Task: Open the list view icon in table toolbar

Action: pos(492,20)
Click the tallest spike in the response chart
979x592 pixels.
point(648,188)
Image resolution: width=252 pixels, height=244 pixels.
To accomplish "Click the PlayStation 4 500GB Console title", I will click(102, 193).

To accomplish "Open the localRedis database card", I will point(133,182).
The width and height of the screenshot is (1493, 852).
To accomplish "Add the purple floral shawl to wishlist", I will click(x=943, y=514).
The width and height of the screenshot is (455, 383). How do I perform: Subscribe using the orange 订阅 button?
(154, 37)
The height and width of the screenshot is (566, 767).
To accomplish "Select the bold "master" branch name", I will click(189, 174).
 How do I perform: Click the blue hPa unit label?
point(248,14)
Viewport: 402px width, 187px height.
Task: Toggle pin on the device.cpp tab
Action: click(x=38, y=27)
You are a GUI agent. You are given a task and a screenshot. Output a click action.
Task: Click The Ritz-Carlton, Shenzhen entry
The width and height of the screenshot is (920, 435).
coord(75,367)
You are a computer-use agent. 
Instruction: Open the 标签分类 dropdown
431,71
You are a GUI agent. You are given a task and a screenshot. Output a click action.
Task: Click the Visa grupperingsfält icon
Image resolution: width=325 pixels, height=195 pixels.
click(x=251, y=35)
---
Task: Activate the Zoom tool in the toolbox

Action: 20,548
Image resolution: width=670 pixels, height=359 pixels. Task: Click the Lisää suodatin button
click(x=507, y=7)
==
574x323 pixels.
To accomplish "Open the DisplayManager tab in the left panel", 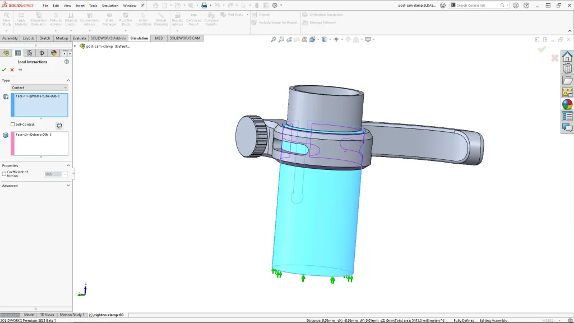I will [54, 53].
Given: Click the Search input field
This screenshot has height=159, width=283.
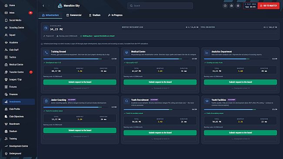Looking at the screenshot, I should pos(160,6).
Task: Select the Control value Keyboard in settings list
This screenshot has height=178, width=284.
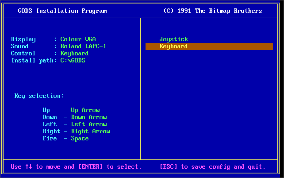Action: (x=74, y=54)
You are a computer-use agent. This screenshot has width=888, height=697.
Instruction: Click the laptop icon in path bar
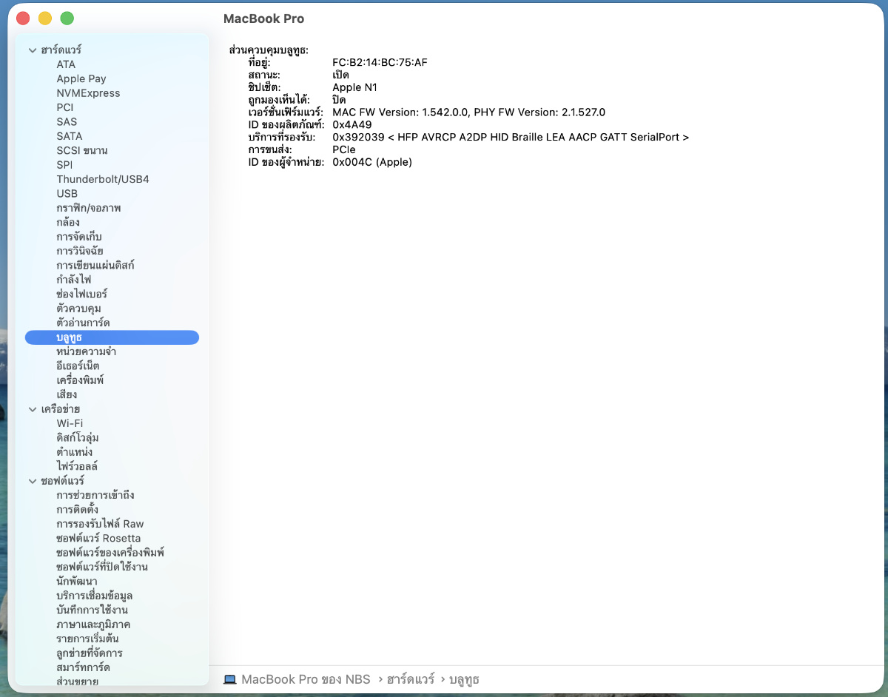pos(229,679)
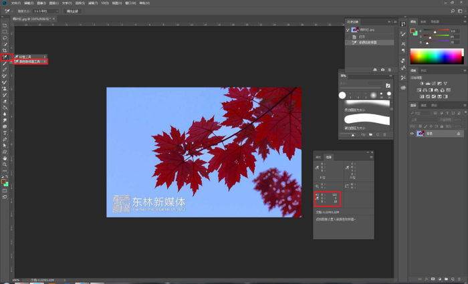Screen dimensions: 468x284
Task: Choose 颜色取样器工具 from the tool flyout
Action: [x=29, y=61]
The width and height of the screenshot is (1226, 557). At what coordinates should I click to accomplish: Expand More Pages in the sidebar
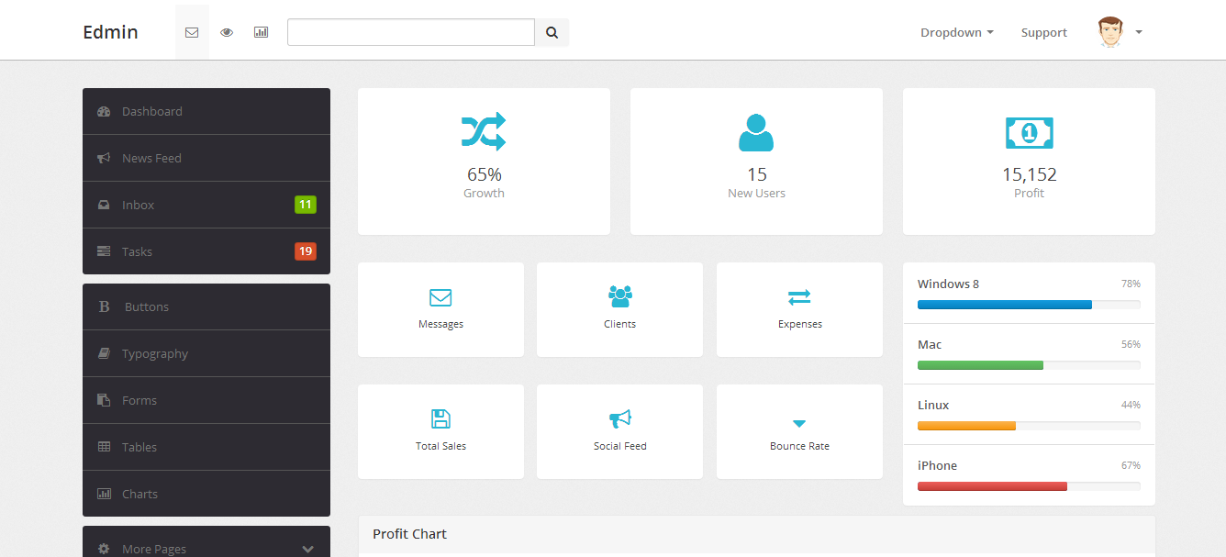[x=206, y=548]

• Instructions for the task: Only a number is wanted. How many lines of the entries above carry "computer"?

• Response box: 2